**Instructions to follow:** Reproduce the entries exactly. Omit none of them.

--- Given records Enclosed Below ---

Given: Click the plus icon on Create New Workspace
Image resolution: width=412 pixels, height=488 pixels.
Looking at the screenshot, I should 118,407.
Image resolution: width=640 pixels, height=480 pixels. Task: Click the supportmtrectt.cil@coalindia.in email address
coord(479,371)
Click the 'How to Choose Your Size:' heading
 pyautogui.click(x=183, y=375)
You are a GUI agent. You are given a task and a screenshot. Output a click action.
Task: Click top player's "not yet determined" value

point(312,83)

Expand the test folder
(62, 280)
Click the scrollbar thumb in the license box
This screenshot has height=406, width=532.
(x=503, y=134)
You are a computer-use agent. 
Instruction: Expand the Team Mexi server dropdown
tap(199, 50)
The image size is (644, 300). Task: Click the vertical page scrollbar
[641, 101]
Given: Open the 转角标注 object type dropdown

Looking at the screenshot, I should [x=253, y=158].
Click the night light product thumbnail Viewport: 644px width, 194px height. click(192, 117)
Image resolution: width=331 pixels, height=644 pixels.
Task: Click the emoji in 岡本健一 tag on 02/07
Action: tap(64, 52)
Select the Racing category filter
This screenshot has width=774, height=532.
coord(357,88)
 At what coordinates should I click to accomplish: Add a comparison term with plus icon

--- End of Enclosed Given records ---

**Your solution:**
Given: Click the plus icon on Create New Workspace
Image resolution: width=412 pixels, height=488 pixels.
Looking at the screenshot, I should 118,407.
Image resolution: width=640 pixels, height=480 pixels. Task: Click the supportmtrectt.cil@coalindia.in email address
coord(479,371)
Click the 'How to Choose Your Size:' heading
 pyautogui.click(x=183, y=375)
You are a GUI agent. You are given a task and a screenshot. Output a click action.
Task: Click top player's "not yet determined" value

point(312,83)

Expand the test folder
(62, 280)
Click the scrollbar thumb in the license box
This screenshot has height=406, width=532.
(x=503, y=134)
You are a computer-use agent. 
Instruction: Expand the Team Mexi server dropdown
tap(199, 50)
The image size is (644, 300). Task: Click the vertical page scrollbar
[641, 101]
Given: Open the 转角标注 object type dropdown

Looking at the screenshot, I should [x=253, y=158].
Click the night light product thumbnail Viewport: 644px width, 194px height. click(192, 117)
Image resolution: width=331 pixels, height=644 pixels.
Task: Click the emoji in 岡本健一 tag on 02/07
Action: tap(64, 52)
Select the Racing category filter
This screenshot has width=774, height=532.
coord(357,88)
 At what coordinates should I click to accomplish: Add a comparison term with plus icon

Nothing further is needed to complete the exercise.